“‘Who won,’ I said, ‘the election?’”
So sang D. Boon on “I Felt Like A Gringo.” By the end of the day on November 6, the news was in, and time and space conspired to keep this writer from self-consoling with some Minutemen records. Fortunately, a still-extent trio was in town with its own comforts to offer. The Necks—pianist Chris Abrahams, double bassist Lloyd Swanton and drummer/percussionist Tony Buck—were in their second hometown of Berlin. (While everyone in the trio is Australian, Buck lives in Berlin, and Abrahams has spent a lot of time here.)
The three musicians were set up in the center of the Pierre Boulez Saal, an in-the-round concert hall built for classical music. It’s a dicey space for any band with a drum kit, but the Necks have been dealing with things as they come since the late 1980s, when they first convened in Sydney, Australia. From that point on, Necks concerts have typically adhered to a template that has an element of ritual about it. One of the members starts playing, and the other two respond. Together they improvise, ideally creating something greater than the sum of the three players’ contributions.

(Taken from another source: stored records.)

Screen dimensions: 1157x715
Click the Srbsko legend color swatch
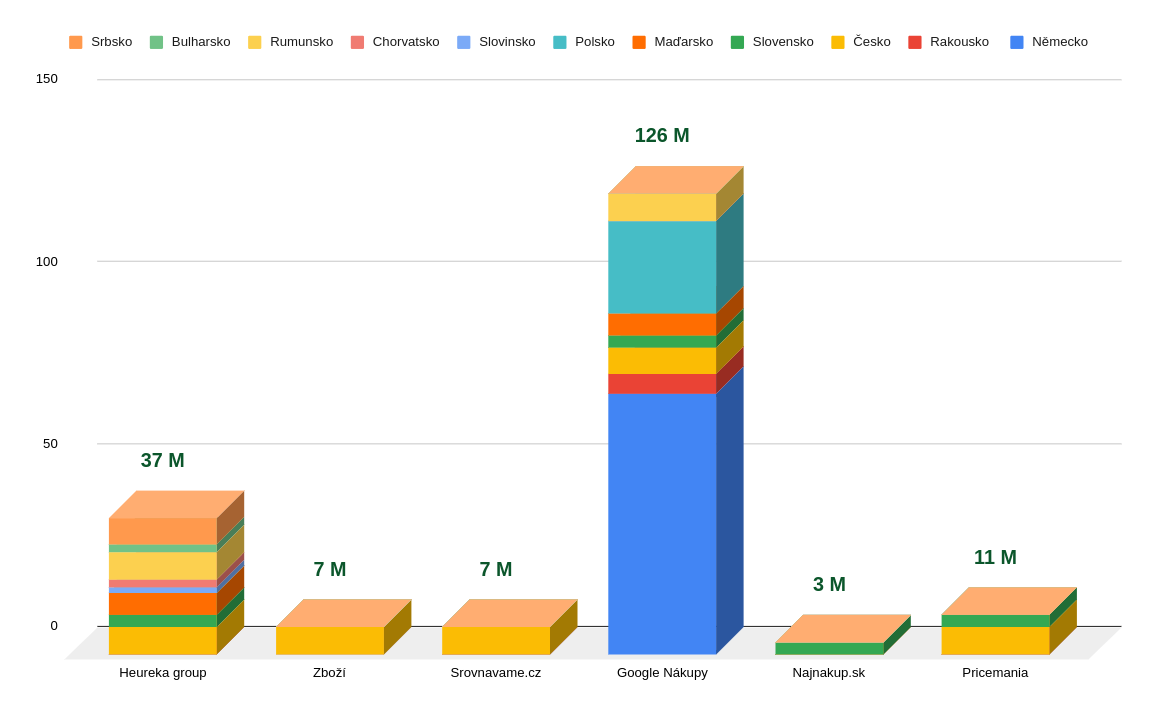click(x=76, y=42)
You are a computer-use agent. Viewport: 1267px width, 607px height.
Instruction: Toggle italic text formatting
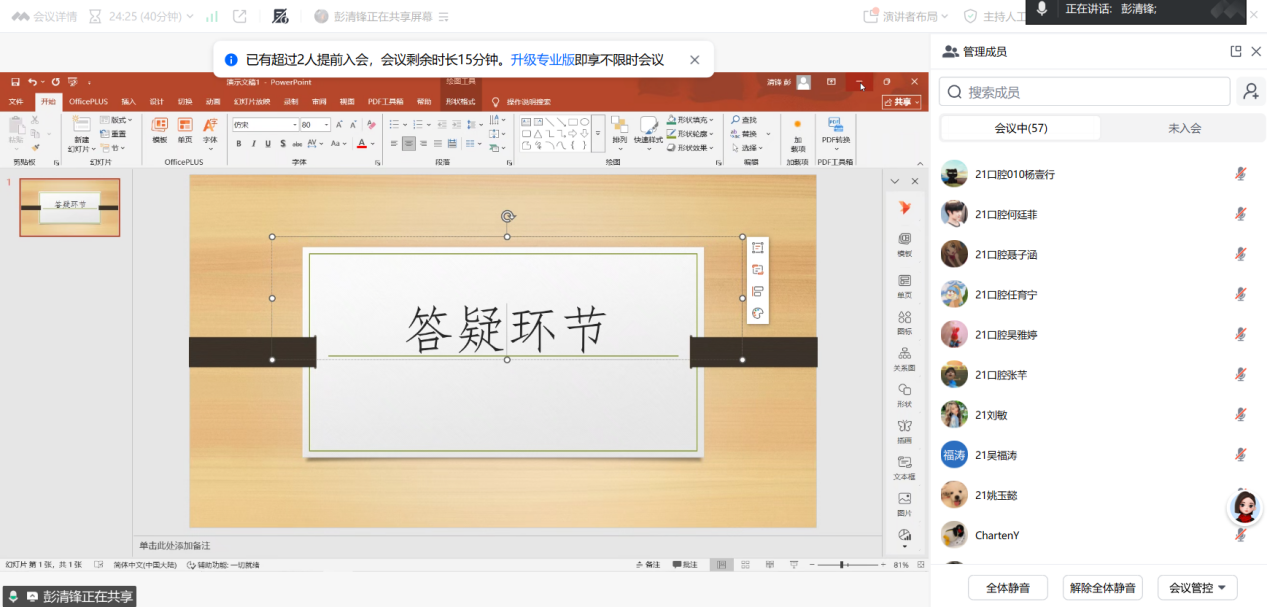[x=253, y=144]
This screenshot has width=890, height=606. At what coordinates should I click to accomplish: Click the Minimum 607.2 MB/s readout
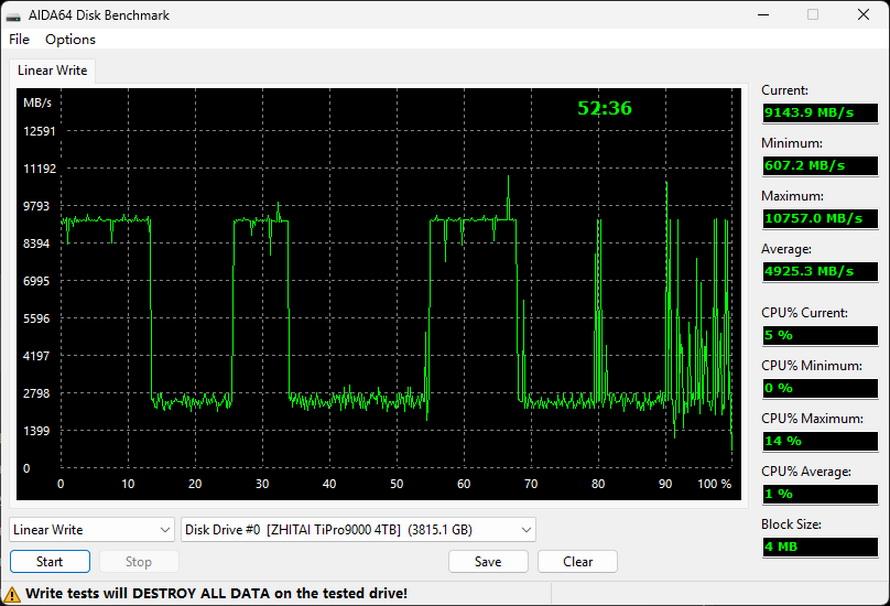[820, 166]
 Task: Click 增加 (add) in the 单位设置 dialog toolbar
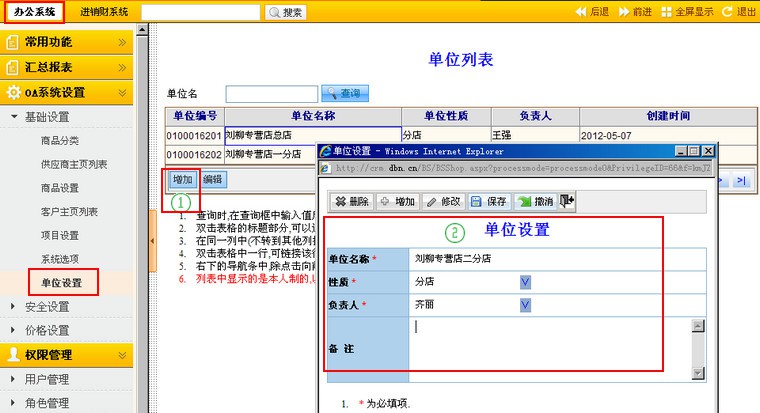coord(397,201)
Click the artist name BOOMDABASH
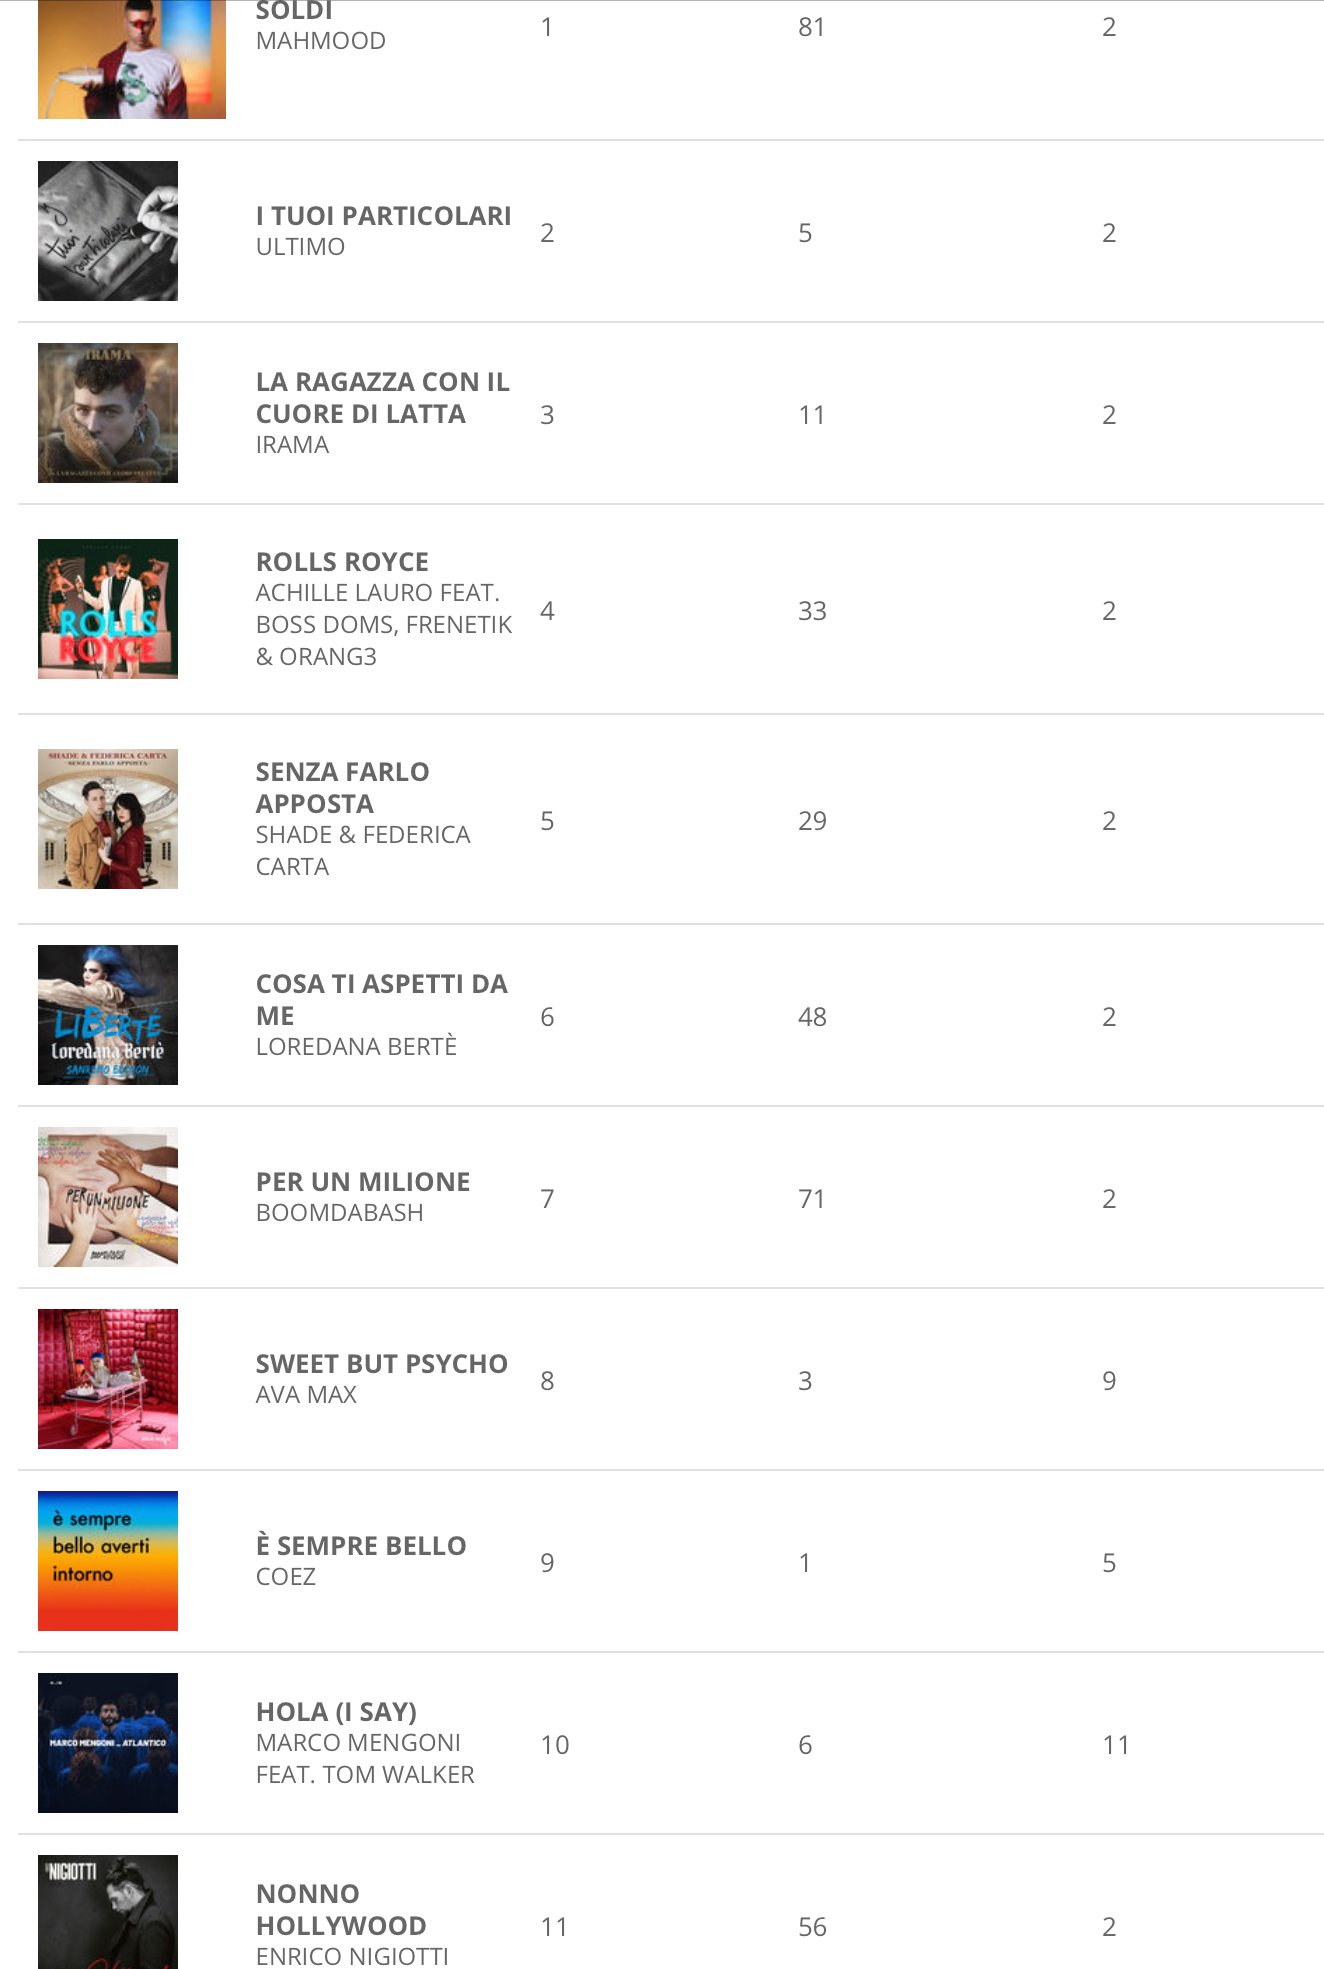Viewport: 1324px width, 1969px height. point(339,1213)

Abrahams began the first piece with a patient, consonant phrase—not quite a melody, at least not at first. Swanton put bow to strings, obtaining a slow, steady groan, and Buck drew a shimmer from his cymbals. Together, they seemed to be listening both to the room and each other, gradually adding elements until a layered mass of sound formed. Instrumental voices blurred together, then came into focus, then blurred again, as though the Necks’ collective mind was adjusting the laminal sound with a telephoto lens. It was beautiful, but perhaps due to the need to calibrate their attack to the hall’s acoustics, the Necks hovered but never quite lifted off.
Buck began the set with light, metallic taps and rustles, continuing the evening’s trend of moderate volume, but introducing more action. Swanton joined in with discontinuous patterns that turned Buck’s activity into a rhythm while Abrahams kept his hands off the keys, evidently listening to the sound move around him. Eventually he joined, first striking a single key, then building to two hands sustaining independent, repeating patterns. At that point, sounds began to emerge that couldn’t be attributed to any individual, but arose from the interaction between them. Liftoff accomplished.
From there, the music continued to transform and move, with streams of sound flowing with and against each other. When it finally touched back down, people exchanged knowing glances. The ritual had been enacted, and we all felt the change.